December 19, 2012
From copper wire to living frogs, over the past twenty years many common objects have been levitated by a magnetic field.* Disks of pyrolytic graphite (PG), a hybrid material of diamond and graphite, can notoriously be levitated above neodymium magnets, the same type of strong permanent magnet you might find in your computer’s hard drive.
A carbon disk floating above an array of magnets makes for many a nifty and educational online video, but it has been difficult to make these tiny hover-boards do physical work. Chemists Masayuki Kobayashi and Professor Jiro Abe of Aoyama Gakuin University in Japan may have found a solution.
In a communication published on the web this week by the Journal of the American Chemical Society, the authors report the use of light to induce motion in a PG disk suspended over neodymium magnets. The light from a laser heats the disk, and in doing so lessens its repulsion of the permanent magnets. The hotter the disk, the lower it hovers.
When the scientists shine a 300 mW laser pointer at the edge of a PG disk hovering over an array of magnets, the disk will move whenever the laser is moved. This happens because the heat created by the laser causes the disk to tilt, and this change in balance propels it forward.
The laser light can also be used to rotate the PG disk when it is is balanced over a stack of larger, disk shaped magnets. The magnetic field created by a permanent magnet is highest at its edge. Because of this, when the light moves the disk to the boundary of the magnet stack, it will be strongly repeled, and this interplay of forces will cause the disk to spin.
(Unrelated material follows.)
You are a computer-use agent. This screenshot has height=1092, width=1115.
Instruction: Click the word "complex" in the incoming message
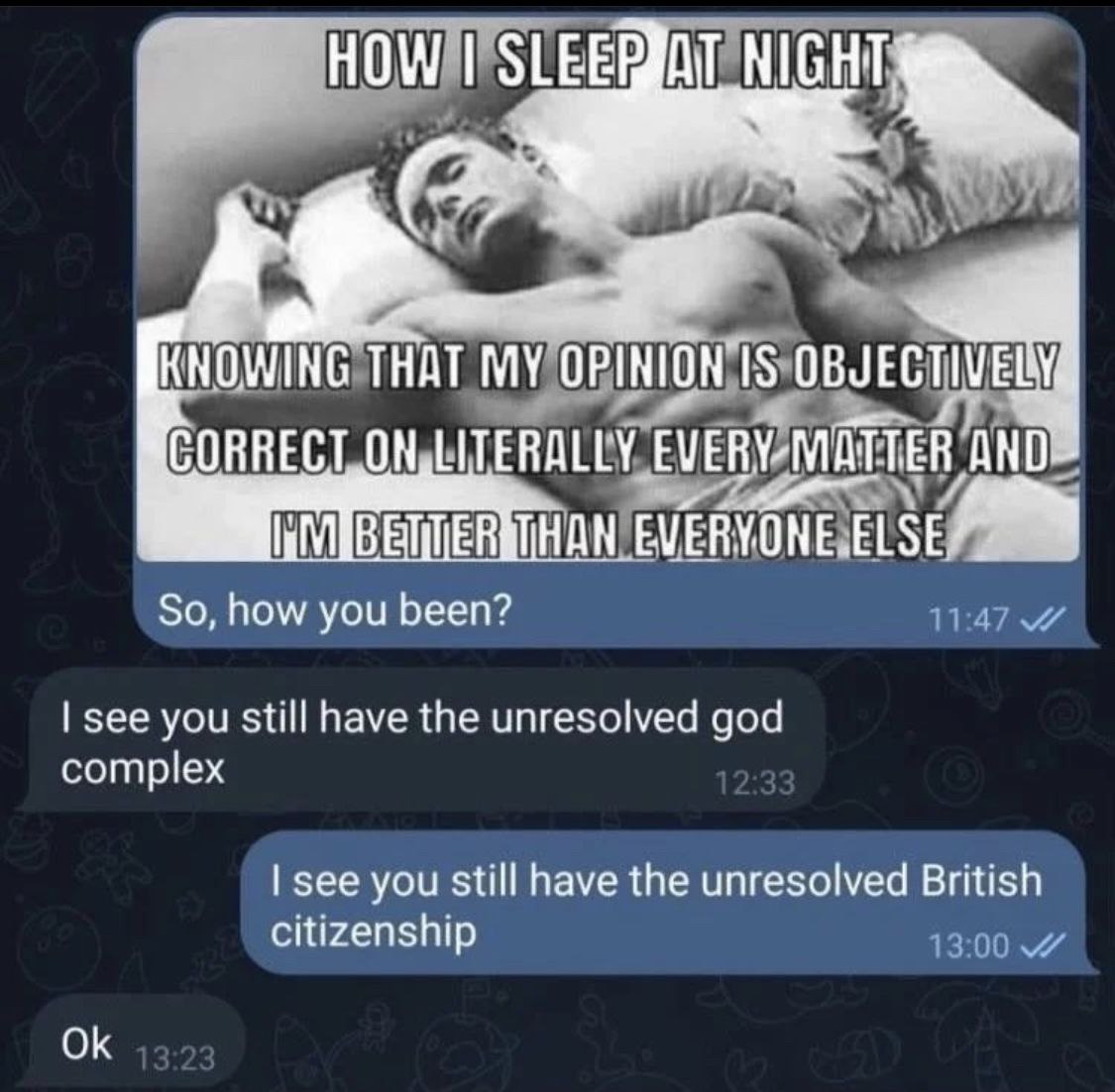(143, 769)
Most intriguingly, when the carbon-disk/disk-magnet combination is placed in the sun, the carbon disk will rotate rapidly—up to 200 rotations-per-minute—and will only stop when a shadow is cast over the ensemble. The scientists believe that this is a good way to generate rotational energy from solar energy, a possible new paradigm in solar energy conversion.
*The north poles of two permanent magnets repel one another. Much in the same way, in the presence of a magnetic field certain materials including water, gold, glass and plastic will create a new field in the opposite direction that repels the first—a property of the material known as diamagnetism. Graphite (fools gold, pencil lead) and diamond are both diamagnetic materials made of all carbon.